Trecho:

O psicanalista Hugo Bento, que é mestre em psicologia e desenvolve pesquisa na área de gênero e sexualidade, concorda. “Para alguns, ver a mulher tomar a atitude e buscar por uma relação descompromissada chega a ser motivo de desconforto. E isso acontece até mesmo dentro de relacionamentos estáveis e monogâmicos. Não são raros os casos em que o parceiro estranha quando sua parceira passa a demonstrar mais interesse pelo sexo do que ele. Não é à toa também que alguns homens têm dificuldade de manter a ereção ou até mesmo brocham quando vão transar com uma mulher que teve a atitude de propor a relação. E isso acontece porque, culturalmente, a iniciativa sexual é estimulada e legitimada quando parte do homem – de quem é esperada uma atitude máscula, viril, sendo a ação da conquista sexual um dos requisitos para se confirmar essa virilidade”, analisa. 

Experiências assim já foram vivenciadas pela analista de comunicação Marcella Carvalho, 36. Ela garante que, desde os 17, nunca teve problema em “tomar a iniciativa” e propor sexo a algum pretendente. “Não tem essa de ‘dar corda’, de esperar o cara ‘chegar’. A gente, que é mulher, também tem desejo, também quer. E não quer perder tempo”, diz, admitindo já ter visto algumas de suas paqueras intimidadas diante de sua assertividade. “Eu já passei por episódios assim várias vezes”, observa Marcella, lembrando que, em algumas situações, ainda que inicialmente o alvo do flerte correspondesse ao desejo, havia um recuo diante de um convite para que seguissem a noite em outro lugar.

Amostra dos dados:
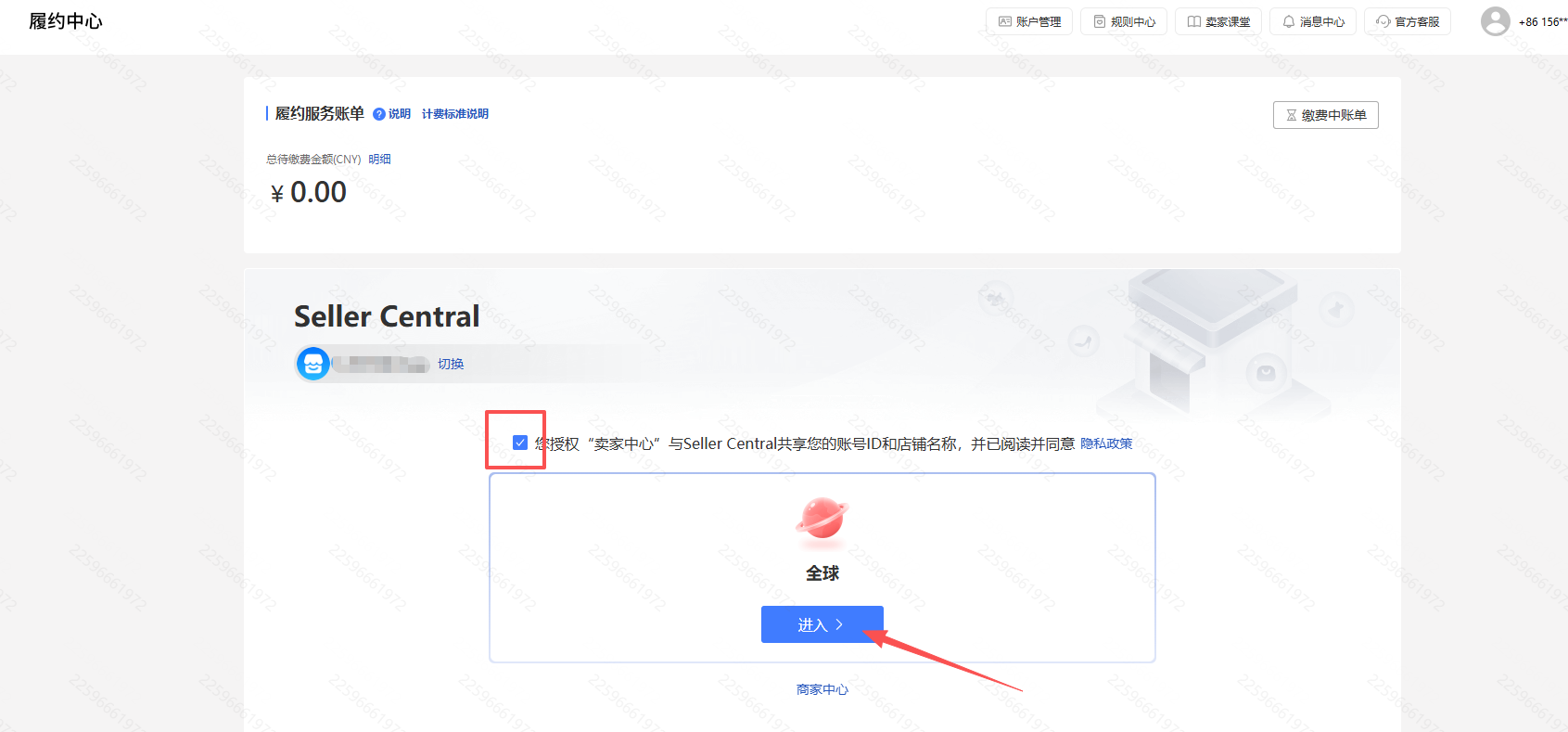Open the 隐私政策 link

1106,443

--

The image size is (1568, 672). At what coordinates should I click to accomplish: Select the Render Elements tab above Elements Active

Tarefa: Transcreva, do trecho sobre a iniciativa sexual feminina, a passagem que começa em "Experiências assim já" e segue até "em outro lugar.".

Resultado:
Experiências assim já foram vivenciadas pela analista de comunicação Marcella Carvalho, 36. Ela garante que, desde os 17, nunca teve problema em “tomar a iniciativa” e propor sexo a algum pretendente. “Não tem essa de ‘dar corda’, de esperar o cara ‘chegar’. A gente, que é mulher, também tem desejo, também quer. E não quer perder tempo”, diz, admitindo já ter visto algumas de suas paqueras intimidadas diante de sua assertividade. “Eu já passei por episódios assim várias vezes”, observa Marcella, lembrando que, em algumas situações, ainda que inicialmente o alvo do flerte correspondesse ao desejo, havia um recuo diante de um convite para que seguissem a noite em outro lugar.